Intitulée “Vivre ensemble à l’école”, cette 7ème édition avait ainsi pour objectif de traiter ce qui reste une « une question centrale », selon Noëlle Semadeni, vice-présidente fondatrice de l’association. « Car en réalité, insiste-t-elle, rien n’est ni simple, ni évident en matière de vivre-ensemble lorsqu’il s’agit de la scolarité des élèves a besoins particuliers. Ce collectif dont on rêve se heurte immanquablement aux besoins individuels. »

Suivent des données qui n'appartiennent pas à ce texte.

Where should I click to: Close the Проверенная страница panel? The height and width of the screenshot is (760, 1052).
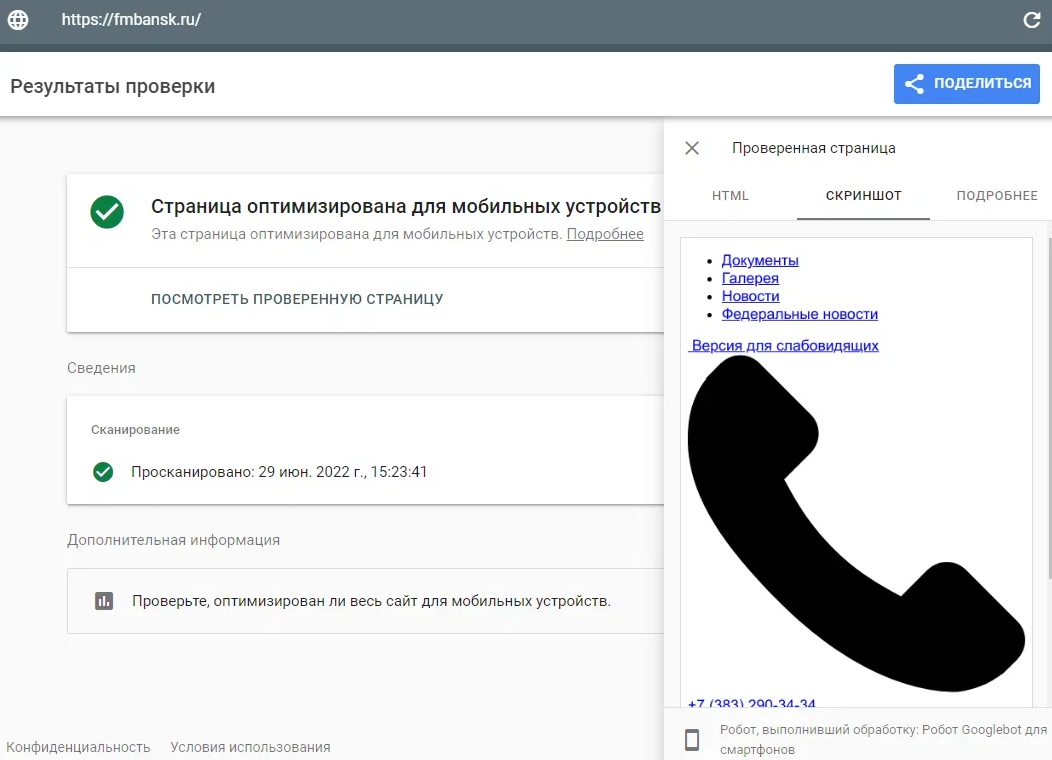coord(692,148)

Aussi, une douzaine d’intervenants, « des spécialistes venus de divers horizon », sollicités « pour la richesse et la diversité des regards », ont-ils apporté leurs éclairages et témoignages tout au long de la journée à travers cinq conférences : “Grandir ensemble, comment l’inclusion transforme toute la classe” ; “Présences qui comptent, repenser l’accompagnement humain à l’école” ; “Les comportements problèmes à l’épreuve du vivre ensemble”** ; “Quand la différence devient cible, harcèlement et handicap à l’école” ; “Inclure sans s’épuiser, quel équilibre pour les équipes pédagogiques, pour les familles ?”
« Sans langue de bois »
Parmi les temps forts deux séquences dites “Connexions inclusives” avaient pour vocation de provoquer « des rencontres informelles entre petits groupes de participants », explique Béatrice Lombart-Ettouati, secrétaire générale de CAP’école. « C’est souvent dans ces interactions que naissent les idées les plus fécondes », précise-t-elle. Au-delà de la qualité des interventions, l’intérêt de ce forum est en outre lié, analyse-t-elle, au fait « d’aborder tous les sujets d’actualité sans langue de bois tel le statut des AESH (accompagnants des élèves en situation du handicap), par exemple ».